Model 9 in Table 3 shows the results after including variables for the district where the individual lives. The coefficients do not change drastically after this inclusion. By contrast, the model 10 includes district fixed effects and some results change. For example, the gender is not significant and having mother tongue Quechua is positively associated with cognition, perhaps reflecting correlations between the district and the concentration of indigenous individuals in some districts. The association between cognition and Aymara mother tongue is also reduced. The same occurs with the associations of education and retirement. Given most of the coefficients keep their directions and magnitude does not change drastically, it seems that unobserved heterogeneity of districts in our sample plays a marginal role.

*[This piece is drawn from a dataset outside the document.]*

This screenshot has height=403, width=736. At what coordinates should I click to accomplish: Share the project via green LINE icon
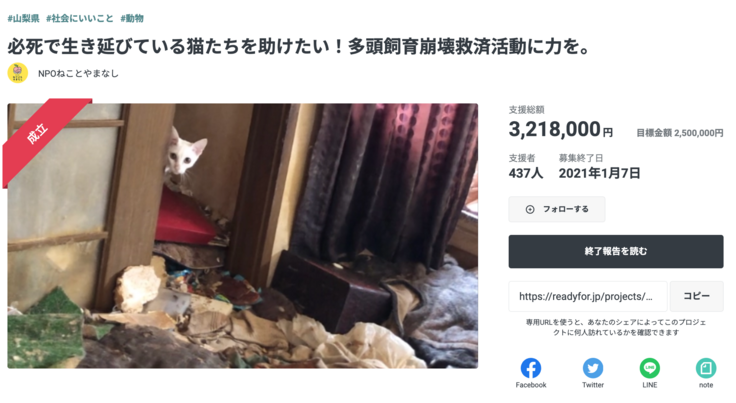point(650,368)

As an additional analysis, we estimate the predictors of the two dimensions of cognition described in Section 2.2. Table 4 shows that retirement is associated with a decrease both in memory and mental intactness. Being female is positively associated with memory, but negatively associated with mental intactness. Age is a more important predictor (negative) for memory than for metal intactness. Retirement is associated with a reduction in the score for memory and mental intactness by 0.32 and 0.33 points, respectively, which represents a fall of about 6.2 and 5.0% for the average individual. The negative association of being illiterate is much larger for mental intactness than for memory. According to the corresponding coefficients of Table 4 and the means of the cognitive dimensions, illiteracy is associated with a reduction in the scores for memory and mental intactness by 11 and 23%, respectively. In addition, long-term nutrition quality (arm span) does not matter for memory, but it does for mental intactness. Current nutrition quality (haemoglobin) has a statistically significant effect on both types of cognitive measurements.

5 Conclusions

There is a limited availability of survey data measuring cognition at later ages and other health outcomes in developing countries, and even more so among the poor elderly population. The Peruvian survey ESBAM, which focuses on the elderly poor, offers a rare opportunity to study the relation between retirement and other socioeconomic characteristics and cognitive functioning among the poor.

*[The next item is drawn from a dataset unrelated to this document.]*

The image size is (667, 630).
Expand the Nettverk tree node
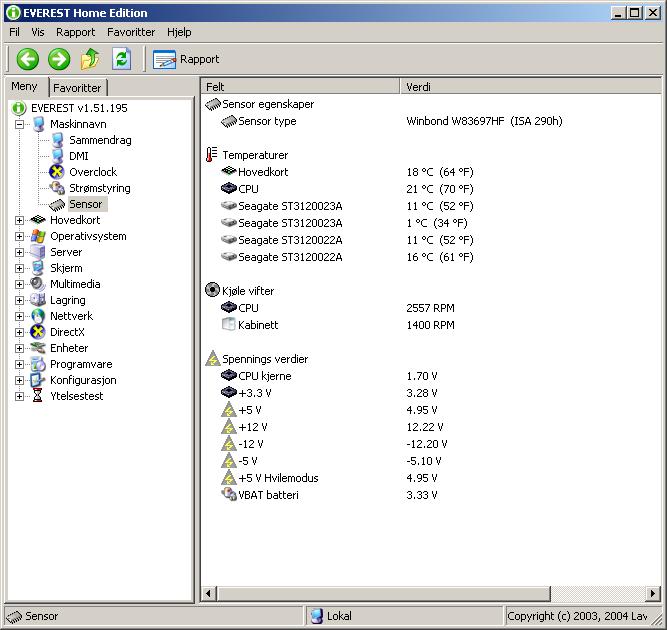tap(20, 316)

The recent and growing popularity of non-contributory pension schemes targeting the elderly poor in low and middle-income countries, prominently Latin America, represents a shift in the strategy to deal with social protection and poverty in old age. However, not much is known about the most salient characteristics of the elderly poor persons, in particular about their cognitive functioning and other health outcomes. Our study provides evidence about this. Recall that cognitive impairment or dementia is associated with a lower quality of life, more disability and higher health expenditure and can compromise the resources for other family members.

We find that retirement is associated with a loss of half a point in the score for cognition, which means that cognitive functioning decreases by approximately 4.4% on average. This result is stable across different specifications. In addition, both short-term (haemoglobin) and long-term (arm span) nutritional status have a statistically significant relationship with cognition. For each extra 10 cm of arm span, the score for cognition increases by 0.13 points, while for each additional 10 g/L of haemoglobin, the score increases by 0.06 points. These results, even in a selected sample of poor elderly individuals, are in line with other empirical results in the literature, which argue for the positive impact of high-quality nutrition on cognition in later life. We also show that education—in our sample, the variable is literacy—has an important protective effect on cognition. Being illiterate is associated with a drop of about 15% in the cognitive score. The inclusion of variables at the district level does not produce any significant effect, and controlling for district fixed effects produces only small changes in the described results. It seems that the covariates included in our models capture a great deal of the individual variability.